__Items__:
## BEGIN
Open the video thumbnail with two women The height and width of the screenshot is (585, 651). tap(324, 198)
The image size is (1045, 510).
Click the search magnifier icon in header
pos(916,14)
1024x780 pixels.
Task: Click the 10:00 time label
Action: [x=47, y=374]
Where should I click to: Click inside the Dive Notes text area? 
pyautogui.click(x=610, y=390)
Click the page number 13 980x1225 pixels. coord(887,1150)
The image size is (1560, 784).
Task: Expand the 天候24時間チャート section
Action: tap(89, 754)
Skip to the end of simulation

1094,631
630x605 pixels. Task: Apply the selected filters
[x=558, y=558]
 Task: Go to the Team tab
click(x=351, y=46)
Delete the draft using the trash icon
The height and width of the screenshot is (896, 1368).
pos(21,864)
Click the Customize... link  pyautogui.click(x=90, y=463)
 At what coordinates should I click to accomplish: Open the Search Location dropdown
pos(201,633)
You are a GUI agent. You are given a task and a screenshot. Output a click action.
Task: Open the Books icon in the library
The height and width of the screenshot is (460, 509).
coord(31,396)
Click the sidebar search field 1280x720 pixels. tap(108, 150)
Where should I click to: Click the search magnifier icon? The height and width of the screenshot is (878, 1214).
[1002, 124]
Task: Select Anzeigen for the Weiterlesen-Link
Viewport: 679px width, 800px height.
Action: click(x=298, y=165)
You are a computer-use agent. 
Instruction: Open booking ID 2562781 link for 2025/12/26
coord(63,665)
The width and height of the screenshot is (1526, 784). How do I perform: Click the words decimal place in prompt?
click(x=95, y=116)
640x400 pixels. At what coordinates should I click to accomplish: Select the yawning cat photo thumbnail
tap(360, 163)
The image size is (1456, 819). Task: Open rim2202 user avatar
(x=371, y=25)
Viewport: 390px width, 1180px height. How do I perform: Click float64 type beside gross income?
## END
__Written exercise__:
Copy out the lines of the material above verbatim, starting at the line that contains "640x400 pixels. At" and ending at the final line of the material.

__Task answer__:
640x400 pixels. At what coordinates should I click to accomplish: Select the yawning cat photo thumbnail
tap(360, 163)
The image size is (1456, 819). Task: Open rim2202 user avatar
(x=371, y=25)
Viewport: 390px width, 1180px height. How do I perform: Click float64 type beside gross income?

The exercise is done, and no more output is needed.